Il y aura donc un troisième procès des époux Van Eyken. La Cour de cassation qui examinait mercredi le pourvoi introduit par l’ex-député du parlement flamand, Christian Van Eyken (66 ans), et de sa femme Sylvia B. (43 ans) après leur condamnation par la cour d’appel de Bruxelles, le 16 février dernier, à 27 ans de prison, a cassé partiellement la décision, sur la peine, mais pas sur la culpabilité. Les époux seront donc jugés pour la troisième fois, devant la cour d’appel de Mons, qui devra fixer une nouvelle peine. Dans l’attente de ce nouveau procès, les deux condamnés, qui restent coupables, seront libérés. Ils quitteront leur prison respective dans les prochaines heures.

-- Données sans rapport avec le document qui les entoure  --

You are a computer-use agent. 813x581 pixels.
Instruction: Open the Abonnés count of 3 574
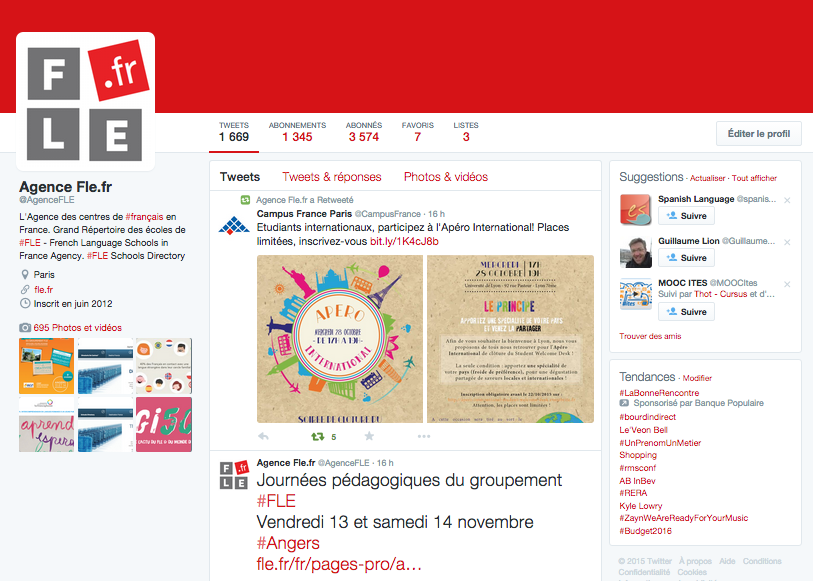pyautogui.click(x=363, y=132)
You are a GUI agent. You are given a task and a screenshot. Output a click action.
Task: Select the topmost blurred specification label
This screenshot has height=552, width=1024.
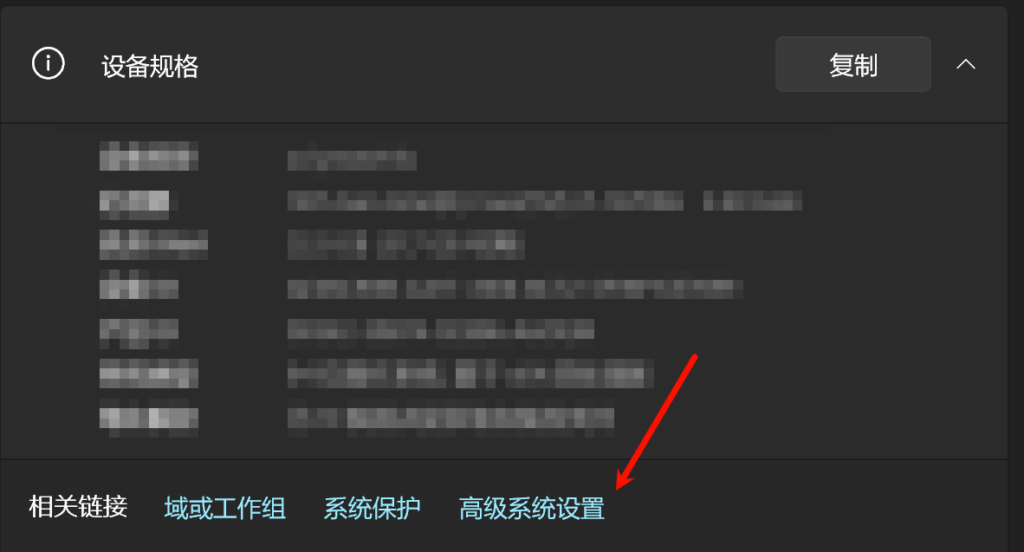click(149, 156)
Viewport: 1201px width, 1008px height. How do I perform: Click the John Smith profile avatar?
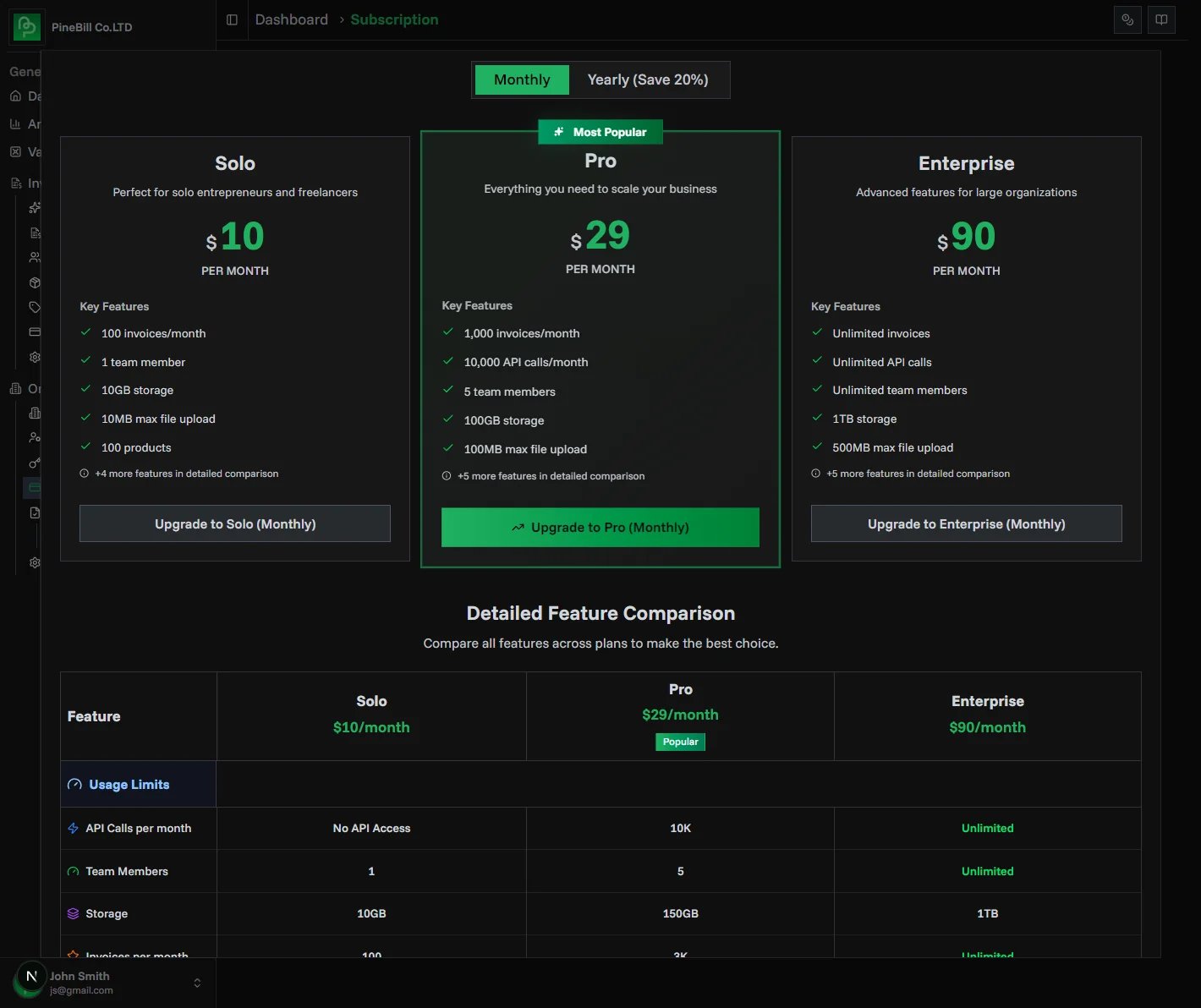point(30,976)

Un premier procès en correctionnelle

En première instance, le couple avait été reconnu coupable de l’assassinat, en juillet 2014, de Marc Dellea, l’ex-compagnon de Sylvia B. Le négociant en café de 45 ans avait été retrouvé mort, abattu d’une balle dans la tête dans l’appartement de Laeken qu’il partageait encore avec son ex et la fille du couple alors âgée de 8 ans. À l’époque, Sylvia B. était à la fois l’attachée parlementaire de Christian Van Eyken et sa maîtresse.

Les deux prévenus ont toujours farouchement nié toute implication dans la mort de Marc Dellea. Les deux amants sont les derniers à l'avoir vu vivant. Ils avaient été filmés par la caméra de surveillance le 7 juillet 2014 vers 1h20 dans le hall de l’immeuble à leur sortie de l’appartement, deux heures après que Marc Dellea y soit rentré. Ce dernier n’a ensuite plus donné aucun signe de vie.

Le premier procès du couple Van Eyken s’est déroulé devant le tribunal correctionnel de Bruxelles. En principe, les crimes les plus graves sont confiés, par la Constitution, à une cour d’assises et donc à un jury populaire. Mais la loi Pot Pourri II a permis de “correctionnaliser” les meurtres et les assassinats, avant que la Cour constitutionnelle annule, en décembre 2017, les articles en question. La mort de Marc Dellea est le dernier procès pour assassinat qui a eu lieu devant des juges correctionnels.

Condamnés à 23 ans de prison en septembre 2019, l’ex-parlementaire et sa femme ont interjeté appel. Le 16 février dernier, la cour d’appel de Bruxelles a confirmé leur culpabilité et alourdi la peine qui est passée de 23 à 27 ans de prison chacun. Leur arrestation immédiate a été ordonnée. Christian Van Eyken est depuis ce jour incarcéré à la prison de Saint-Gilles et Sylvia B. à celle de Berkendael.

Une violation des droits de la défense

Ils ont ensuite introduit un pourvoi en cassation, qui était plaidé ce mercredi. A l'audience, l’avocat général, Damien Vandermeersch, a demandé de casser partiellement l’arrêt de la cour d’appel de Bruxelles. Pour justifier l'aggravation de la peine, la cour avait conclu que l’espoir du premier juge “d’une réelle remise en question” des prévenus était “vain”. Selon l’avocat général, cette argumentation n’est pas légale. Les juges d’appel ont montré une plus grande sévérité parce que les deux prévenus “sont restés figés dans la posture dans laquelle ils se sont placés” en première instance et qu’“ils ne se sont pas montrés dignes de la confiance des premiers juges dans leur capacité d’amendement”, rappelle Damien Vandermeersch.

Un prévenu a pourtant le droit de ne pas être d’accord avec une décision et de faire appel. Il a aussi le droit de ne pas s’auto-incriminer, ce que les juges d’appel ont sanctionné, poursuit l’avocat général. En d’autres termes, les juges ne pouvaient pas s’appuyer sur le déni du couple pour lui infliger une peine plus lourde. “C’est une méconnaissance du droit d’un prévenu d’organiser sa défense comme il le souhaite et donc une violation des droits de la défense”, a poursuivi l’avocat général. La Cour de cassation l'a suivi.